The plaintiff, Lewis and Clark Playground Association, is a charitable and educational corporation organized for the purpose of holding, using and/or disposing of property for the benefit of the school children of Spokane, more especially those of the Lewis and Clark high school.
It desired to sell a part of the property here in question to the city of Spokane for the purpose of erecting a library. However, the Spokane Title Company refused to issue insurance that the title was free from restrictions against use for business purposes.
The plaintiff, thereupon, brought this action seeking to quiet title to the property here in question by way of a decree that it is held free from any restriction against its use for business purposes. It may be noted that the action is not limited to a decree as to libraries only.
The defendants are the city of Spokane and approximately two thousand two hundred fifty lot owners in Cook’s Fourth Addition and the Manito Park Addition to the city of Spokane. Two hundred thirty-four of such owners are named as defendants in the complaint, all others being included upon the theory of virtual representation.
From a judgment as prayed for in the complaint, twelve of the defendants appeal.
The property in question was acquired by the Spokane-Washington Improvement Company February 25, 1904, from the Northwestern and Pacific Hypotheekbank and J. Grier Long. It immediately conveyed the property to the Spokane Country Club, which procured the vacation of the streets and alleys. The Manito Park Investment Company acquired the property in 1913, and conveyed it to the respondent in 1928.
None of the conveyances in the respondent’s chain of title have restrictions of any kind. The appellants do not dispute this, their theory being that prior to 1904 there was in existence a common neighborhood building plan which restricted the use of the property in question as well as the property adjoining it.

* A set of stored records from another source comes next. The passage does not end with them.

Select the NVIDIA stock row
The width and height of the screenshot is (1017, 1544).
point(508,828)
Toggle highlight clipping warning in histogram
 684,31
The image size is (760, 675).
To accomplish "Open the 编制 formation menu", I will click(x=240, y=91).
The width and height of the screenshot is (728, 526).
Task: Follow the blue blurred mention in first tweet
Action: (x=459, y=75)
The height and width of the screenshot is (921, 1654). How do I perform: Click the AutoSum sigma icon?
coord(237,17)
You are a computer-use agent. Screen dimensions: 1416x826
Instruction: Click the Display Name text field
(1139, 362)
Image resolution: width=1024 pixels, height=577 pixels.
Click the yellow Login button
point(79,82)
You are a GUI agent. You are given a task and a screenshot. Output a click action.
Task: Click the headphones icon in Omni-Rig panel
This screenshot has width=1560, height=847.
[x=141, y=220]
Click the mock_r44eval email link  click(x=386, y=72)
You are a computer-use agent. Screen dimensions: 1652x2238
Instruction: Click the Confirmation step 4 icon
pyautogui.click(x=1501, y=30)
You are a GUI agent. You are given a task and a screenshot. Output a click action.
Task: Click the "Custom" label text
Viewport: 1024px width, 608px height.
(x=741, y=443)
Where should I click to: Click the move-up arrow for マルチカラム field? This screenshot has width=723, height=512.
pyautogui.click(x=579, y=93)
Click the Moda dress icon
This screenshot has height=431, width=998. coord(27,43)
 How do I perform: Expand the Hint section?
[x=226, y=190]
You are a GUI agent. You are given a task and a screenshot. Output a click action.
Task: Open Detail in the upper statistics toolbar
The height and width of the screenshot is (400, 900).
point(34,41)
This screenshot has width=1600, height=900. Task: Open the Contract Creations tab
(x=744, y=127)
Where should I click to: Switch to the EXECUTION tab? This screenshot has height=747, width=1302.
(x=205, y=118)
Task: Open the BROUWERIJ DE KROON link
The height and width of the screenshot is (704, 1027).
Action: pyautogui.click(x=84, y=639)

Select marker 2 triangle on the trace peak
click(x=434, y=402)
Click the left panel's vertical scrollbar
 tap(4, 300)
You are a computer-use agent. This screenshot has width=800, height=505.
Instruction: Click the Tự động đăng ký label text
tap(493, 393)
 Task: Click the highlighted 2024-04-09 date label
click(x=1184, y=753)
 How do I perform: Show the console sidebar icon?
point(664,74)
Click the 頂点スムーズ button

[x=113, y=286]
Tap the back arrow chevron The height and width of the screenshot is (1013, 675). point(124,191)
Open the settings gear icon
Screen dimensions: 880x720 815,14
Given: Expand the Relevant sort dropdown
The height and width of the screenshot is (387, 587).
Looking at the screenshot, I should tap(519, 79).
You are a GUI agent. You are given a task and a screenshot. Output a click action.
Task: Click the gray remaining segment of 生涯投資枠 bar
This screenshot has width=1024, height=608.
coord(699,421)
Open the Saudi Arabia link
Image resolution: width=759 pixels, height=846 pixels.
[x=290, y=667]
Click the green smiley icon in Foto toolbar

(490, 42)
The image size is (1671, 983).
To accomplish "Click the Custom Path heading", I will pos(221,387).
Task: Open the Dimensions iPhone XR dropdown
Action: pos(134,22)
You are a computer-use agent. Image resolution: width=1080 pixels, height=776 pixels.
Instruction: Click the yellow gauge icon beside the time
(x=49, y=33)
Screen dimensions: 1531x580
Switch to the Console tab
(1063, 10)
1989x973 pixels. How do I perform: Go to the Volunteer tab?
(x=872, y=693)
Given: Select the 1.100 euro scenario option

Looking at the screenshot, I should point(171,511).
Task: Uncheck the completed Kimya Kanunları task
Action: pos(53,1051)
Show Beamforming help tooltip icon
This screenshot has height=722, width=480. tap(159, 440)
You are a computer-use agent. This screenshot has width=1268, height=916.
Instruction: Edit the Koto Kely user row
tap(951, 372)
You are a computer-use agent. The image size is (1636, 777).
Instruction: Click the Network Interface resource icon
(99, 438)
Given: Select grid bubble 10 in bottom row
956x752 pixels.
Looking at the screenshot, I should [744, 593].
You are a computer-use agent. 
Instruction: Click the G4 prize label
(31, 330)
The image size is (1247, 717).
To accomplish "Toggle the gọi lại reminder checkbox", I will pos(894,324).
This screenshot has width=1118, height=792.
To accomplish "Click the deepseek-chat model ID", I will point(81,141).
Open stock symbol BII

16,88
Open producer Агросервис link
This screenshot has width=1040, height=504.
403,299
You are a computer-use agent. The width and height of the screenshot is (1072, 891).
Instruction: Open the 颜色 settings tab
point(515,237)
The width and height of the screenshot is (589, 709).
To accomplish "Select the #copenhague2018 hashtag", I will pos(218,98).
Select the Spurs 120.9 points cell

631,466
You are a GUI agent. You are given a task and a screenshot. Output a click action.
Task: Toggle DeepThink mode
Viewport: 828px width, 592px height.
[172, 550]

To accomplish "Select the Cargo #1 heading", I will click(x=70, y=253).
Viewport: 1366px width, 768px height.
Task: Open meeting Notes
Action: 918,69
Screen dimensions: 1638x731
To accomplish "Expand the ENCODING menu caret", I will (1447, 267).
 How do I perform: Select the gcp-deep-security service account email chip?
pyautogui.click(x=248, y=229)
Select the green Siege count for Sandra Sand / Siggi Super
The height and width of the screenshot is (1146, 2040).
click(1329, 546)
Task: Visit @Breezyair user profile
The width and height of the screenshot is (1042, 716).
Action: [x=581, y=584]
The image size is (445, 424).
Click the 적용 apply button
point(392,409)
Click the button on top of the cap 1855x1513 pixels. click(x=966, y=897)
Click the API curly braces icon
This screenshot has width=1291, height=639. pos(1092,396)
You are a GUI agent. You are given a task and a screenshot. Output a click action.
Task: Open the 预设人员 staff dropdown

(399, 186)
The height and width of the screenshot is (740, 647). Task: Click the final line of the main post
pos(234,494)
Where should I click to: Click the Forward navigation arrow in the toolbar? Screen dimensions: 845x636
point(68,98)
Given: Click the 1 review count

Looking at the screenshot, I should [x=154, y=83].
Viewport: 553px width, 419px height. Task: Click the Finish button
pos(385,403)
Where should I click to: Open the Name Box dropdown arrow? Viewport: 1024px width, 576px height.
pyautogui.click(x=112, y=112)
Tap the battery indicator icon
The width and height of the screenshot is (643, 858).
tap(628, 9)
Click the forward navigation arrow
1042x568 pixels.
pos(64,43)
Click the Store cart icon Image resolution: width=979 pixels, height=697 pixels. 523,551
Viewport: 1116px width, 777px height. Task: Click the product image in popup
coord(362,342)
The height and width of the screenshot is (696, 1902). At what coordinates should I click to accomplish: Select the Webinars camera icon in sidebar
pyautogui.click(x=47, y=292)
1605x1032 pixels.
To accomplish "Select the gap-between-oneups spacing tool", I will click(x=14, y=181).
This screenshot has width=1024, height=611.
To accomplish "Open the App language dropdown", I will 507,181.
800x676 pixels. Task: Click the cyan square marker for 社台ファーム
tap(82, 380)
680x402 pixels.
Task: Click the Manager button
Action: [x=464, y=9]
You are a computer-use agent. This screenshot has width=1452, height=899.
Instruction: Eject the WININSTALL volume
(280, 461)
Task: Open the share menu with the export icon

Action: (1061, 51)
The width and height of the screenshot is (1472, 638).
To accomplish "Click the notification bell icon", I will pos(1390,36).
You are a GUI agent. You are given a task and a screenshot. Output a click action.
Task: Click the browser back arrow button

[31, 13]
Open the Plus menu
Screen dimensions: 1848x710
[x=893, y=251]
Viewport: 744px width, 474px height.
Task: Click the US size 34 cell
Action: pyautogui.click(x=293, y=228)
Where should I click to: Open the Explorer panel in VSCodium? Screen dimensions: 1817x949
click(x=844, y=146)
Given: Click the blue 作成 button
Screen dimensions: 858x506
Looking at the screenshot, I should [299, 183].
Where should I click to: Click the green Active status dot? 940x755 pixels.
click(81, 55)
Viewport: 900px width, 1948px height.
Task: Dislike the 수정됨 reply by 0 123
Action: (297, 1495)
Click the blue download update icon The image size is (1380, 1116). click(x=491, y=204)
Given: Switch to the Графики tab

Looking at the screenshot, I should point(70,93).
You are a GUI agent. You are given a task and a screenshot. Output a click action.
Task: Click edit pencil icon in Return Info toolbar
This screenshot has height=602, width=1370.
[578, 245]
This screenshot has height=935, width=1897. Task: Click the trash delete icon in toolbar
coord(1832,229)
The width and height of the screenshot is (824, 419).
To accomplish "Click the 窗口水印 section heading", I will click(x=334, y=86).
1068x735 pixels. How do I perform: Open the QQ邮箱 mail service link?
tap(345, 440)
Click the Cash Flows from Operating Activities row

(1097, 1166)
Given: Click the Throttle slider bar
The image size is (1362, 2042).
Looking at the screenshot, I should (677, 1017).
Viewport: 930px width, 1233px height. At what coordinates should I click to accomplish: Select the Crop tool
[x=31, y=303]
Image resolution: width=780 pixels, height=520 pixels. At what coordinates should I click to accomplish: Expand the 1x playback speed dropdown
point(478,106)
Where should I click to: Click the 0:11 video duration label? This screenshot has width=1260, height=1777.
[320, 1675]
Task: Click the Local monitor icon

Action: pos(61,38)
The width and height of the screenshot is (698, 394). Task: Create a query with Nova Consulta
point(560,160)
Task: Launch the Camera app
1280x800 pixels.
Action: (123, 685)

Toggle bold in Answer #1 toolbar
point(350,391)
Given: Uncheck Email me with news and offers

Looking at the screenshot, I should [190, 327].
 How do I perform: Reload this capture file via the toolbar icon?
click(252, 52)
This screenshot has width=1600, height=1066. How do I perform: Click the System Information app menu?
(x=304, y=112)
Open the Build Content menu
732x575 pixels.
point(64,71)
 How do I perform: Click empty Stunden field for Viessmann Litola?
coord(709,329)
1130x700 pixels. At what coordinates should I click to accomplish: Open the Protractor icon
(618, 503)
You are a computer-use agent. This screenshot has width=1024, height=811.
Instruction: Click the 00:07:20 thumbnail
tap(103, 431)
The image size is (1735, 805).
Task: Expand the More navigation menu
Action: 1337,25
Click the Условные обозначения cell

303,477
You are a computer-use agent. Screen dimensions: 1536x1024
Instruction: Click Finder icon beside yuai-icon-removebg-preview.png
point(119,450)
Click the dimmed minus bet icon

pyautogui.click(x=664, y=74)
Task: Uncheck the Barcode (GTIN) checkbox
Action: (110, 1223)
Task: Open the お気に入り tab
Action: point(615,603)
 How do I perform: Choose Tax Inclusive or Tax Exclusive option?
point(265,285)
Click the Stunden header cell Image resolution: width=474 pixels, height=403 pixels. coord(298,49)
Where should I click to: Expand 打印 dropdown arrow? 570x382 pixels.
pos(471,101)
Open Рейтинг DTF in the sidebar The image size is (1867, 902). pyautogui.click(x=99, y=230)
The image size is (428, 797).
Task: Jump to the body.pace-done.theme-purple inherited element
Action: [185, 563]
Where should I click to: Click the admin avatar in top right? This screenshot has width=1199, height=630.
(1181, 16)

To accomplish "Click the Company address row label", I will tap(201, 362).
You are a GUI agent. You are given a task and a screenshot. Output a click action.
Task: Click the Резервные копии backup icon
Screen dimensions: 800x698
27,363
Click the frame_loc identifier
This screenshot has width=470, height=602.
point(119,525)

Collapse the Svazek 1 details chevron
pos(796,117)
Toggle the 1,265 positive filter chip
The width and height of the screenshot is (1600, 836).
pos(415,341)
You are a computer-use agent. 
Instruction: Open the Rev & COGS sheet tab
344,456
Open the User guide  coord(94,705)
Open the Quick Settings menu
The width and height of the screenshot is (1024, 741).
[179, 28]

Substantially all deeds conveying property in the Manito Park Addition and in Cook’s Fourth Addition contain express restrictions against its use for business purposes. However, there had only been eight such conveyances made prior to the conveyance of the property in question to the Spokane Country Club. Nevertheless, the appellants contend that, *945since the Spokane Country Club had notice of such a neighborhood building plan by reason of certain newspaper advertisements, and because the existence of such plan was a matter of common knowledge in the city of Spokane, it and its successors in interest are bound by the restriction.
Accordingly, the appellants are assigning but two fundamental errors in the trial court’s findings of fact. They contend that the trial court should have found (1) the existence of a common neighborhood building plan restricting the land in Manito Park subdivision against business use in 1903, and (2) that the respondent had notice of such a plan and was bound by it through its predecessor in title, the Spokane Country Club.
We do not reach a discussion of law upon this kind of a property restriction for the reason that the trial court found there was no such common building plan of which the Spokane Country Club could have had notice. Therefore, it is sufficient for us to say that the record supports the findings of the trial court.
The judgment is affirmed.
Schwellenbach, C. J., Grady, Donworth, and Weaver, JJ., concur.